Valentin was the first musician to be signed by GRP Records in 1979, where he recorded over 15 albums as a leader and won a Grammy in 2002 with vibraphonist Dave Samuels and saxophonist Paquito D’Rivera for the Caribbean Jazz Project’s recording of “The Gathering.” Valentin has toured throughout the world and served as musical director for Tito Puente.
To celebrate the recent 35th anniversary of Jazz Forum Arts loft concerts, founder and Executive Director Mark Morganelli united jazz luminaries who originally performed during those hip days of 1979-1983. The concert, JAZZ FORUM @ 35!, was held at New York University’s Skirball Center for the Performing Arts.
Featured performers were scat master and lyricist Jon Hendricks; Candido; saxophonist Lee Konitz; pianists Kenny Barron, Larry Willis and Michele Rosewoman; guitarist Dave Stryker; saxophonist Sonny Fortune, Billy Hart and Ronnie Cuber; vocalist Marion Cowings; drummers Charli Persip, T.S. Monk, Bobby Sanabria and Michael Carvin; trumpeters Wallace Roney and Valery Ponomarev; trombonist Steve Turre, and bassist Ray Drummond, among others.
The 24-year-old trumpeter Morganelli established the Jazz Forum at 50 Cooper Square in New York City’s East Village for emerging and established artists. He also rented the loft to pianist Barry Harris, who instituted Monday night instruction classes.
The second Jazz Forum operated at 648 Broadway at Bleecker Street from 1981 to 1983. When the Jazz Forum closed in April 1983, Morganelli had presented 1,500 concerts, including shows by Art Blakey, Philly Joe Jones, Tommy Flanagan, Barry Harris, Sphere, Roy Haynes, Cedar Walton and Tom Harrell.
The sound of jazz was percolating in Washington Heights recently when Jazz at Lincoln Center partnered with the Harlem Children’s Zone to present Uptown Family Swing, a free community concert featuring the Jazz at Lincoln Center Orchestra with Wynton Marsalis and Mr. Aubrey’s Show Kids.
The magnificent United Palace Theatre (formerly known as the United Church Science of Living Institute under the evangel direction of the Rev. Frederick J. Eikerenkoetter II, known as “Rev. Ike,” who restored the building) was filled with young children, families and friends in attendance to see their children performing to the live music of the Jazz at Lincoln Center Orchestra.
A group of 100 students aged 8–17 performed in this extravaganza that featured the music of Duke Ellington and the story of “Jazzland” conceived, written, directed and choreographed by Aubrey Lynch II. The Jazz Ambassadors of the U.S. Army Field Band, the official touring big band of the United States Army that was formed in 1969, opened the show.
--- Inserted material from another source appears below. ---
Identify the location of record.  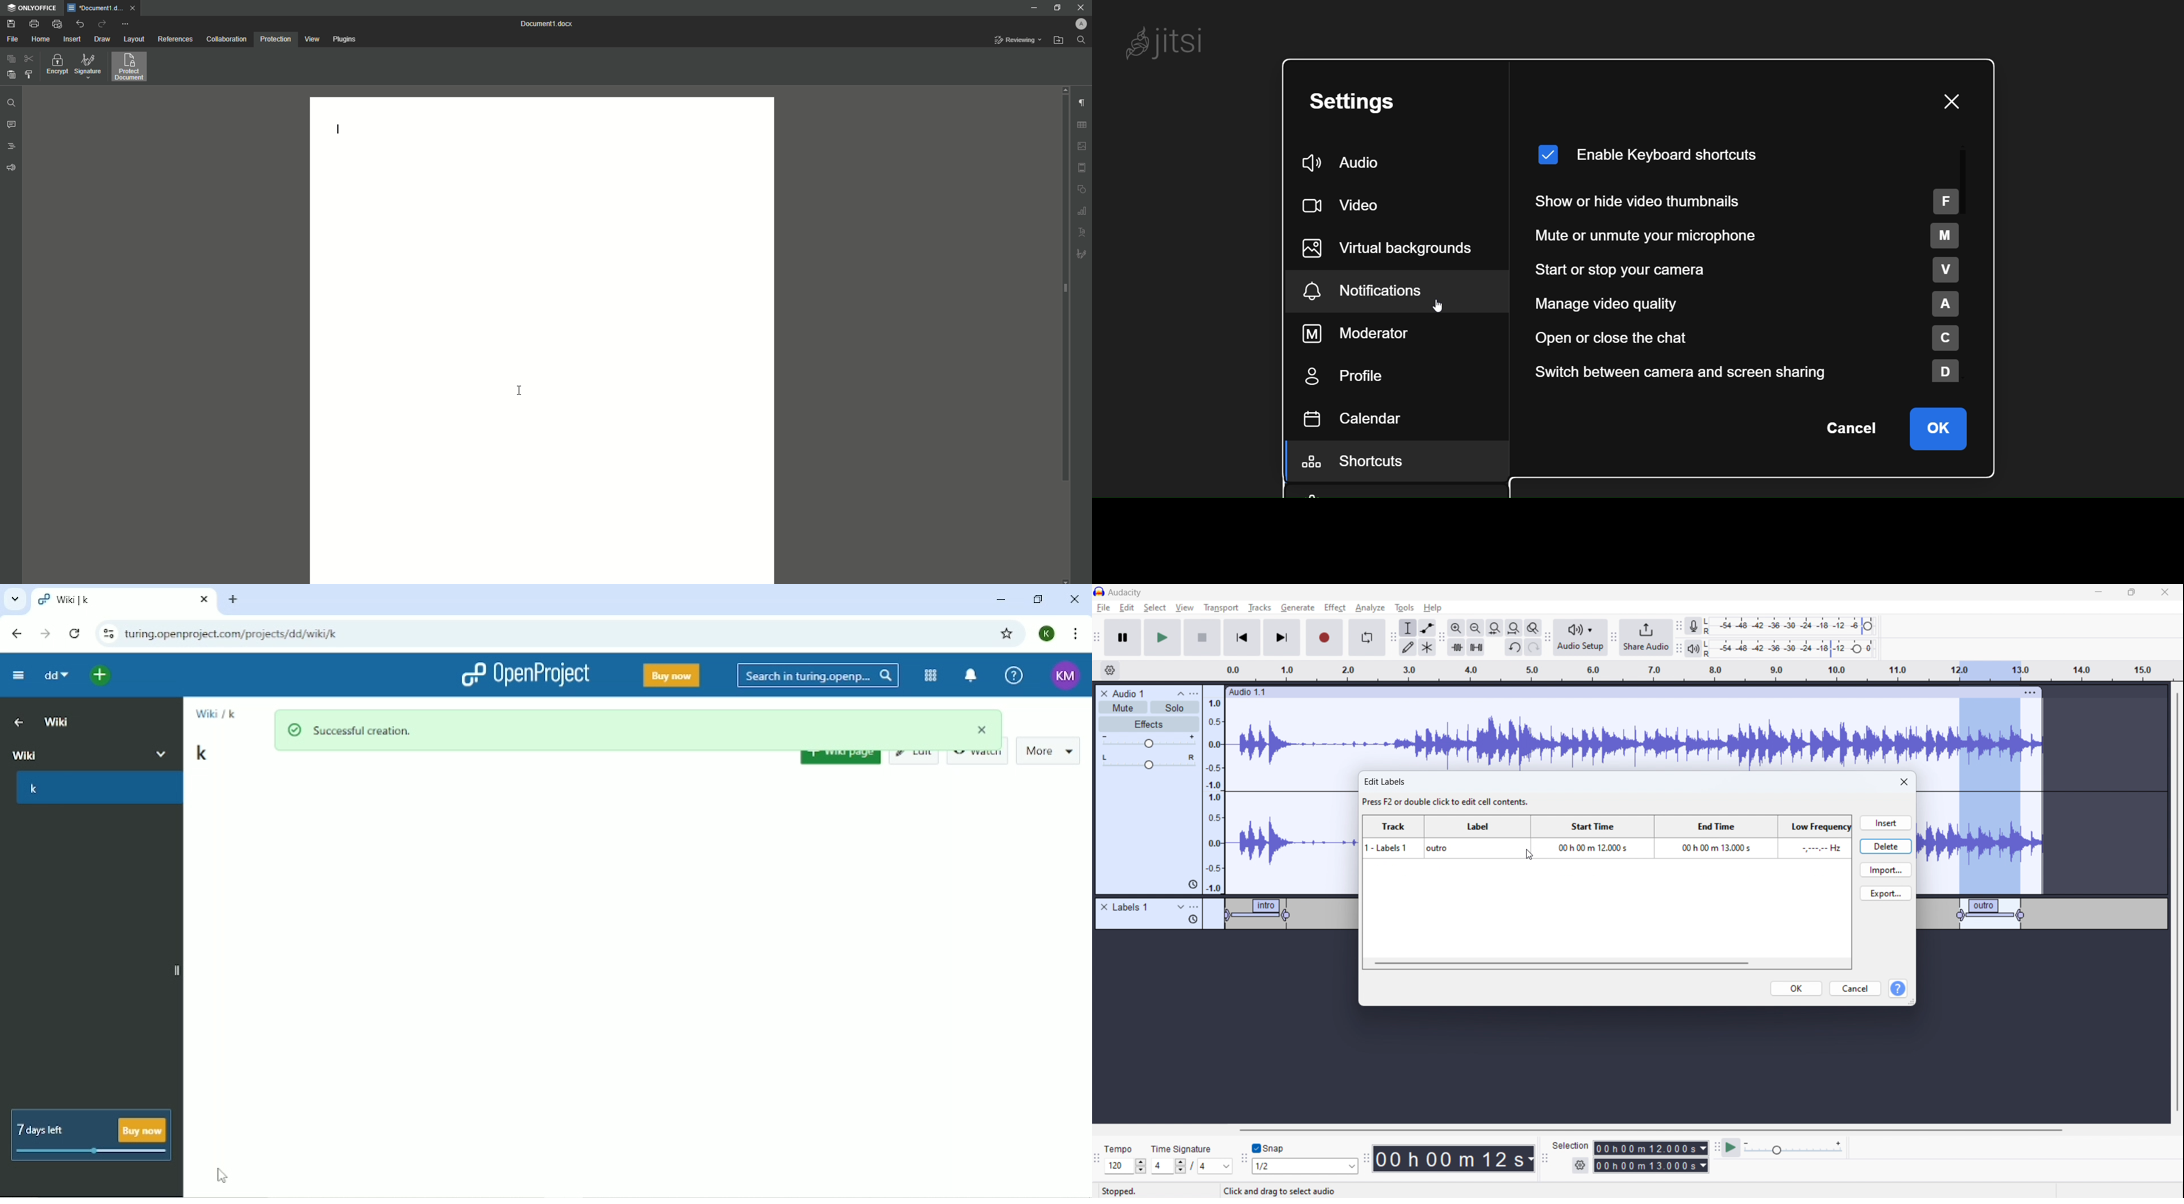
(1325, 637).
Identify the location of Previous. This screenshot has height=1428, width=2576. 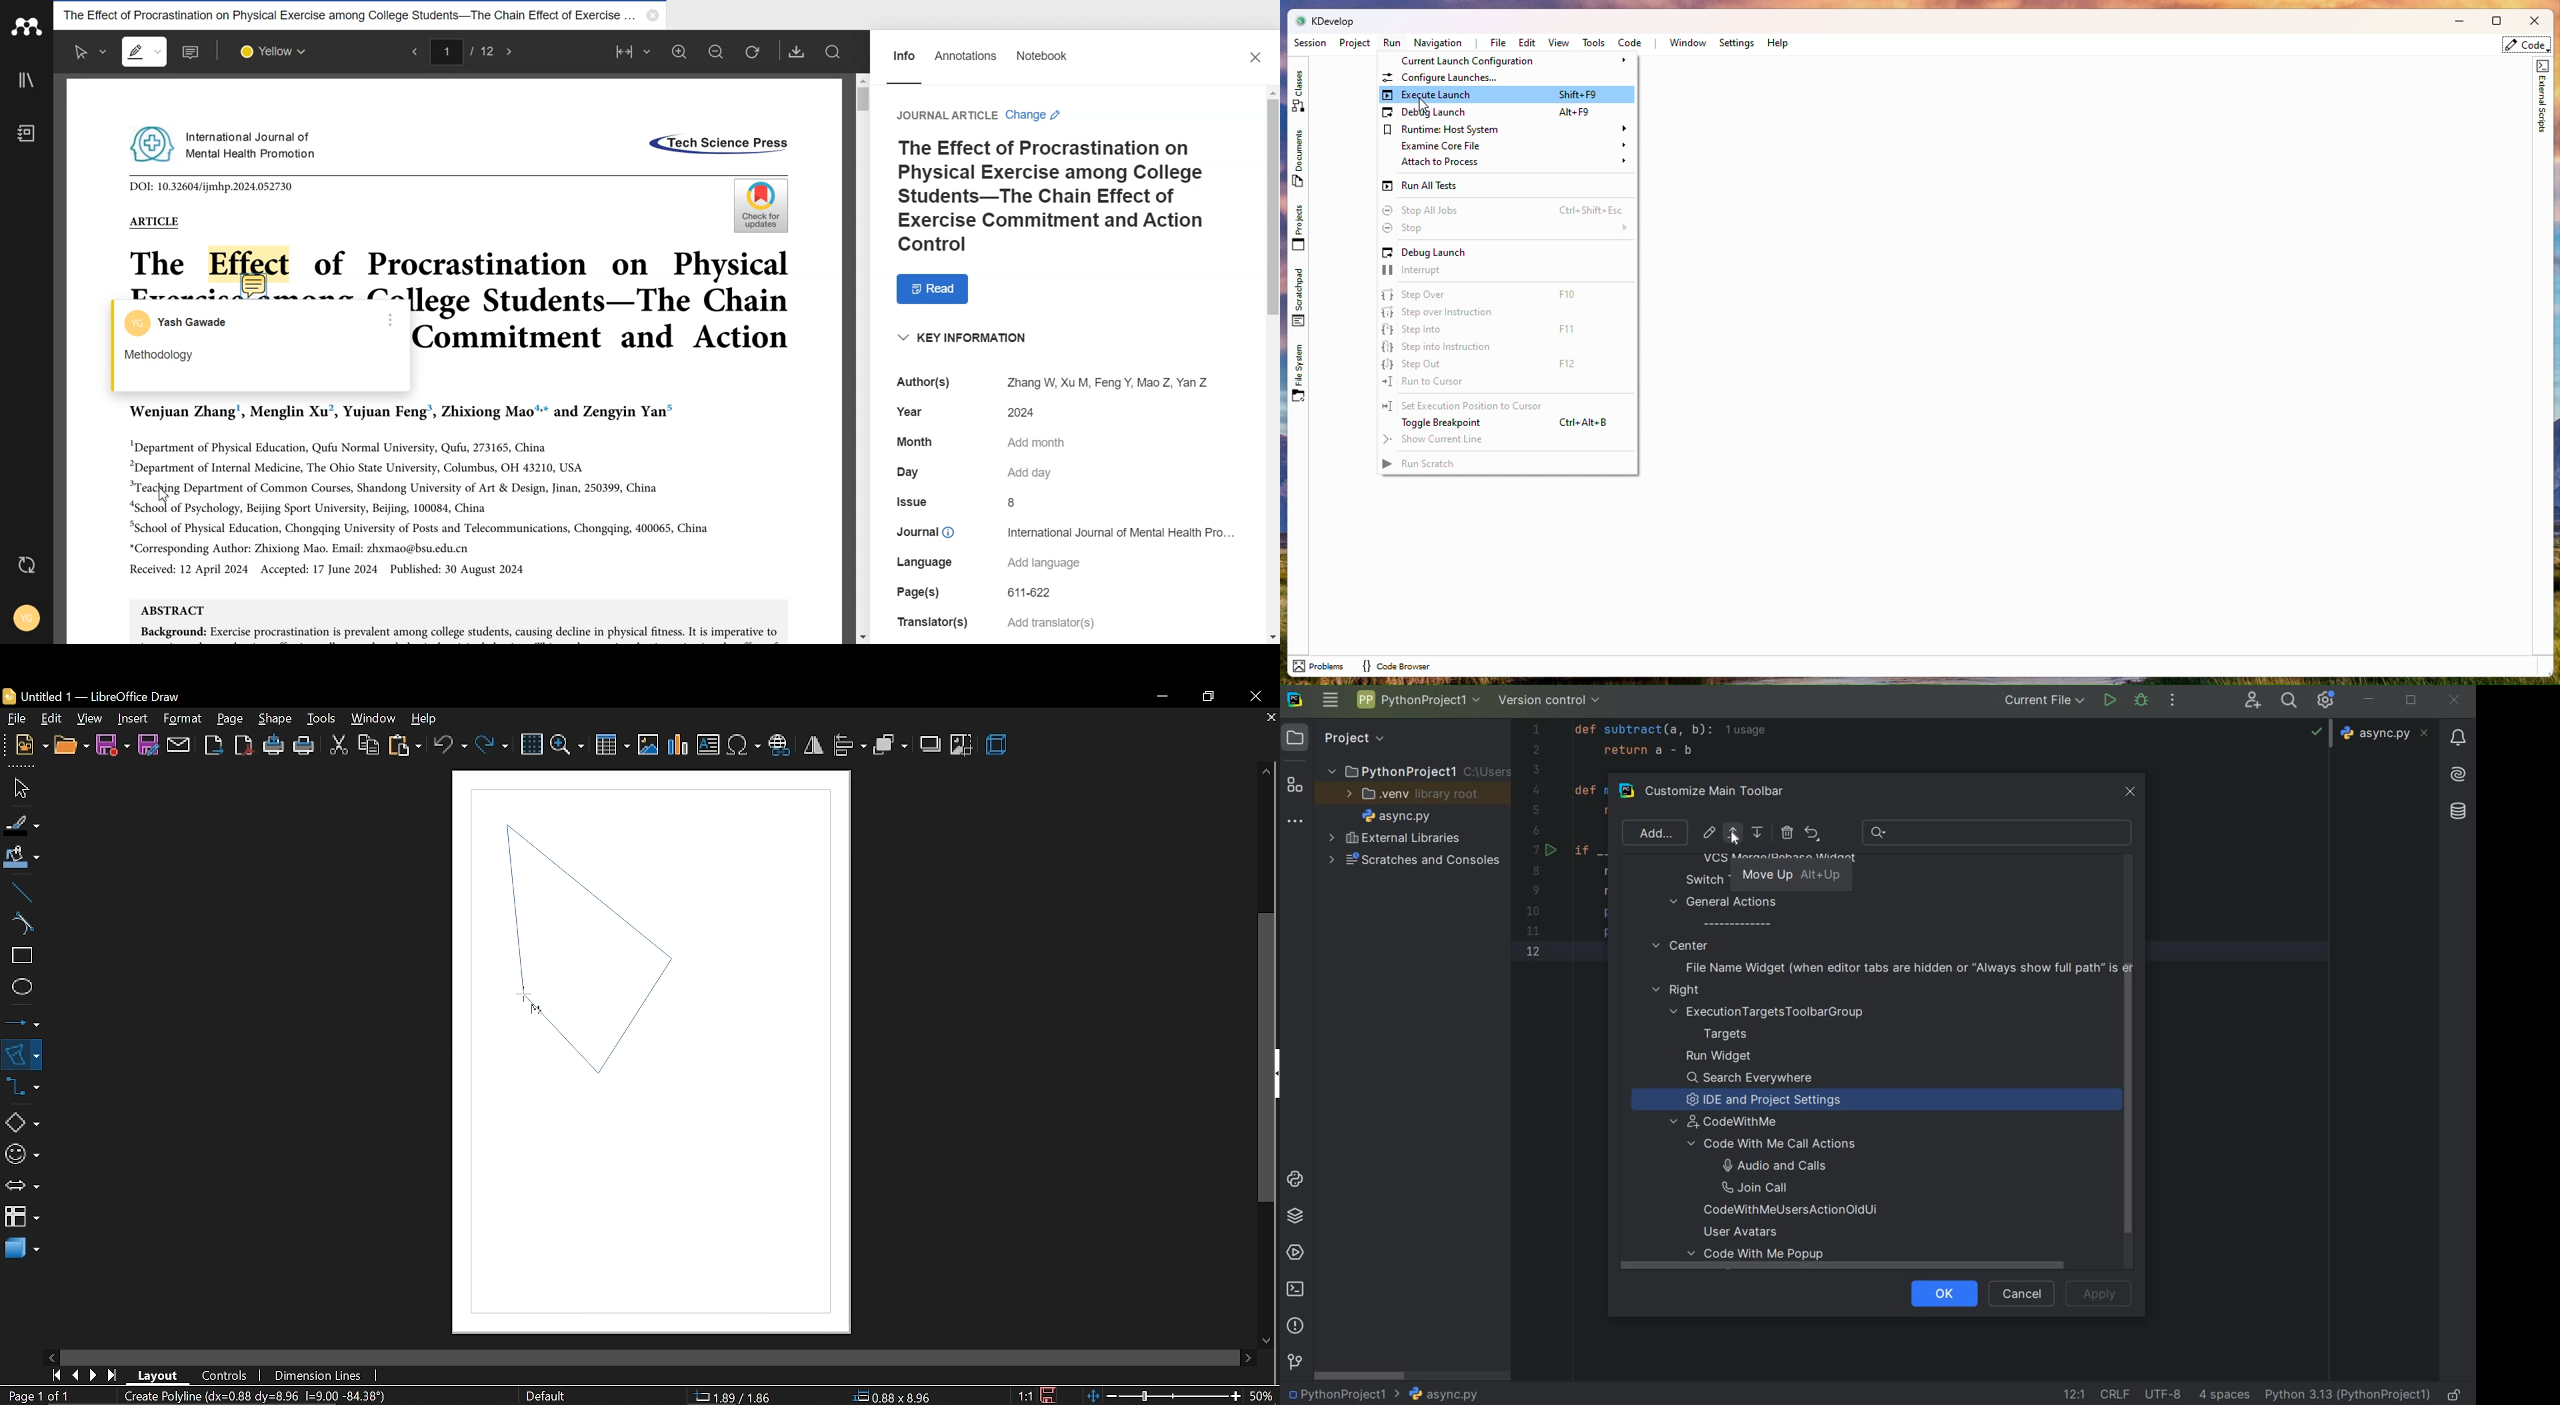
(412, 51).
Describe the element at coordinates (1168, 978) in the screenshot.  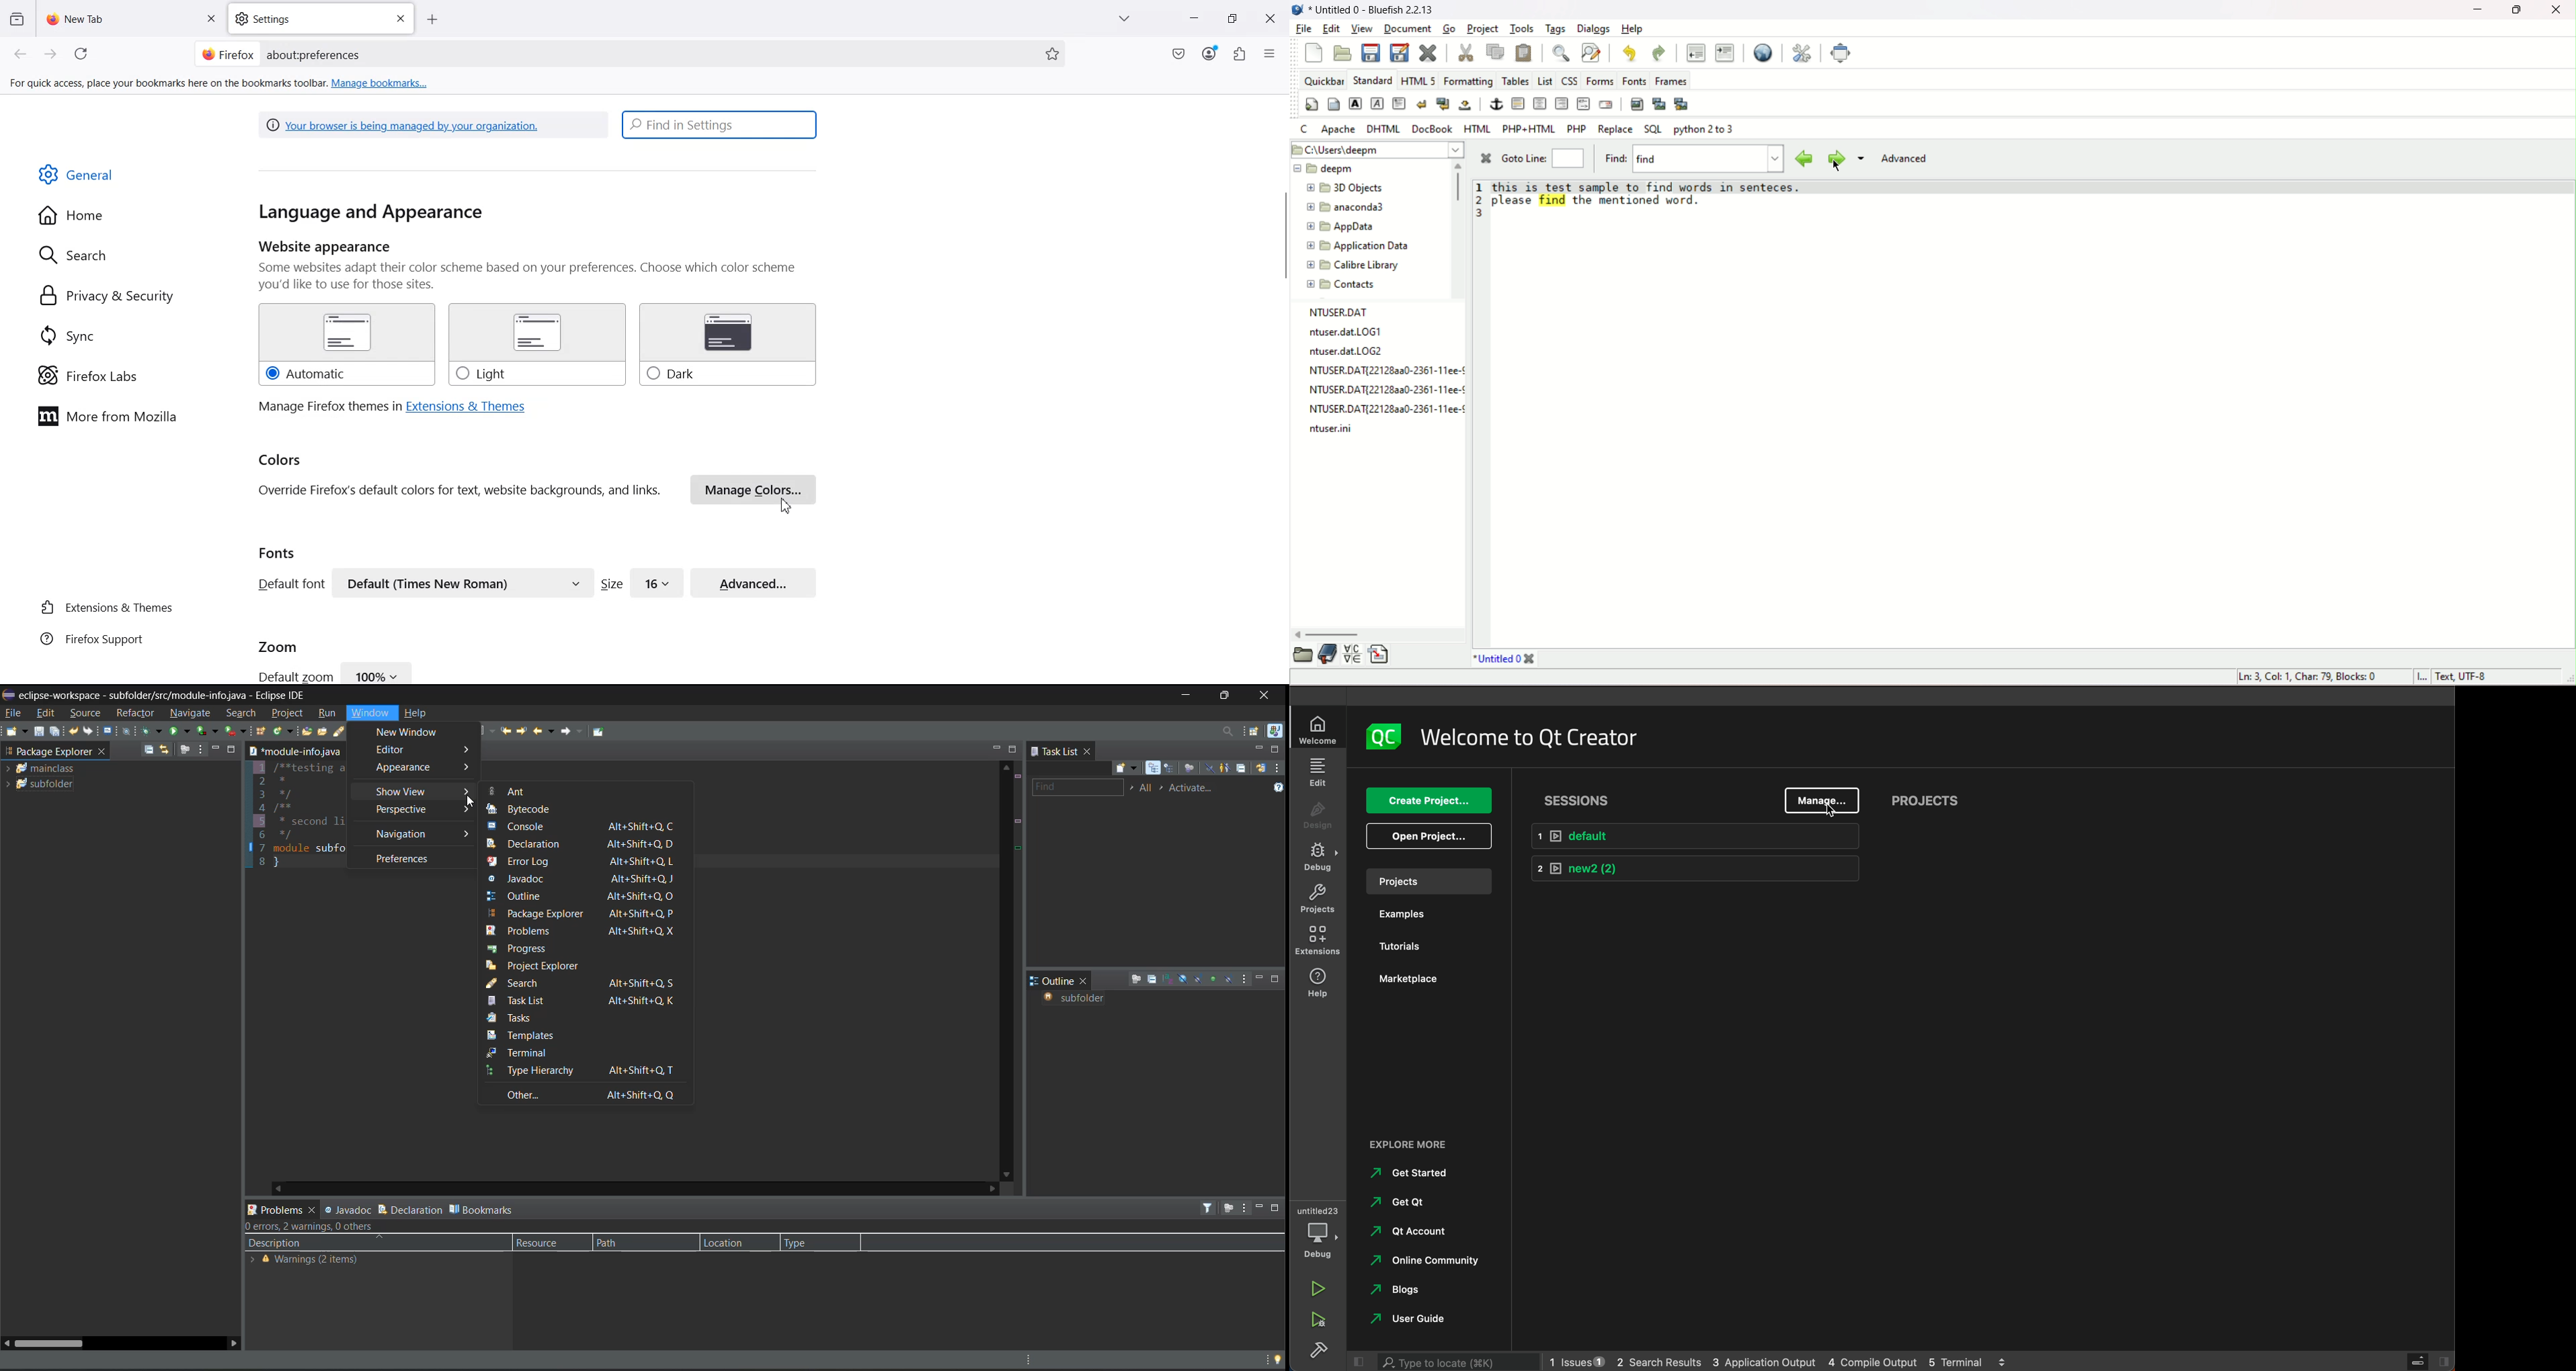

In “Jazzland,” anything is possible—it’s where Duke Ellington’s music comes alive. The characters included Little Duke, Queen Madame Ella and Demon Dream Thief. There were singers, tap dancers and lots of dancing from the youngsters, who were wearing terrific costumes that kept the young audience and parents dancing on the edge of their seats. “I liked everything, the music and the dancing. My little brother was good too,” said a young student.
The student performers came from a variety of schools, including Booker T. Washington Middle School, the Ailey School: Junior Division, Dance Theatre of Harlem, Wadleigh Secondary School for the Performing Arts, John V. Lindsay Wildcat and Northside Center for Child Development. “Many people don’t know that jazz is a catalyst to other music,” stated Bronx resident Gary Dobson.
Lynch, the artistic director and founder, believes the arts are not extracurricular but “extra-essential.” As a former dancer with Alvin Ailey Dance Theater and former associate producer of Disney’s “The Lion King,” he has experienced the life changing power of the arts and the unique way they present lessons necessary for success.
“This performance was very good because it introduces kids to jazz,” said Mary Johnson, a parent. Let’s hope partnerships like this become more familiar throughout all the boroughs on a regular basis.